Neyens DM, Boyle LN, Schultheis MT. Hum. Factors 2015; 57(8): 1472-1488.

Affiliation

Drexel University, Philadelphia, Pennsylvania.

Copyright

(Copyright © 2015, Human Factors and Ergonomics Society, Publisher SAGE Publishing)

DOI

10.1177/0018720815594057

PMID

26186925

Abstract

OBJECTIVE: The aim of this study was to evaluate the effects of secondary tasks on the driving performance of individuals with mild traumatic brain injuries (TBIs).

BACKGROUND: Studies suggest detrimental impacts of driving with TBI or while distracted but the impact of driver distraction on TBI drivers is not well documented.
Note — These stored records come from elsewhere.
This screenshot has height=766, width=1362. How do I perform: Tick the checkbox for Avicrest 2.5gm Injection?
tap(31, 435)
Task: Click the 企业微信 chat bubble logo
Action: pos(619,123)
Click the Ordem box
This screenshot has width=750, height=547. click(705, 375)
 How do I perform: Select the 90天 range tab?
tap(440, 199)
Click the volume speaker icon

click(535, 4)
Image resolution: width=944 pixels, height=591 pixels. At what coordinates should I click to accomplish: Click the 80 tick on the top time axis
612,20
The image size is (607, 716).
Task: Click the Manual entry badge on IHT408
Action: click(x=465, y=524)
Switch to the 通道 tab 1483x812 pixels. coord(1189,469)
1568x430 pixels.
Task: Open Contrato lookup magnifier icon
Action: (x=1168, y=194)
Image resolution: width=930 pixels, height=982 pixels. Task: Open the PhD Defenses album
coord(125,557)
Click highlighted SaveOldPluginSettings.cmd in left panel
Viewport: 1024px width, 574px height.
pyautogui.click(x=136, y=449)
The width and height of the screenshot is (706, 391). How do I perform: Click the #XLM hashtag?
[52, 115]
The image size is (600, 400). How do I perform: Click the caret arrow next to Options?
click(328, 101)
METHOD: Bayesian regression models were used to estimate the effect of relatively simple secondary tasks on driving performance of TBI and healthy control (HC) drivers. A driving simulator was used to develop prior distribution of task effects on driving performance for HCs. An on-road study was conducted with TBI and HC drivers to generate effect estimates for the posterior distributions. The Bayesian models were also compared to frequentist models.

RESULTS: During a coin-sorting task, all drivers exhibited larger maximum lateral acceleration and larger standard deviation of speed than in a baseline driving segment. There were no significant driving performance differences between the TBI and the HC drivers during the tasks. Across all tasks, TBI drivers spent more time looking at the tasks and made more frequent glances toward the tasks.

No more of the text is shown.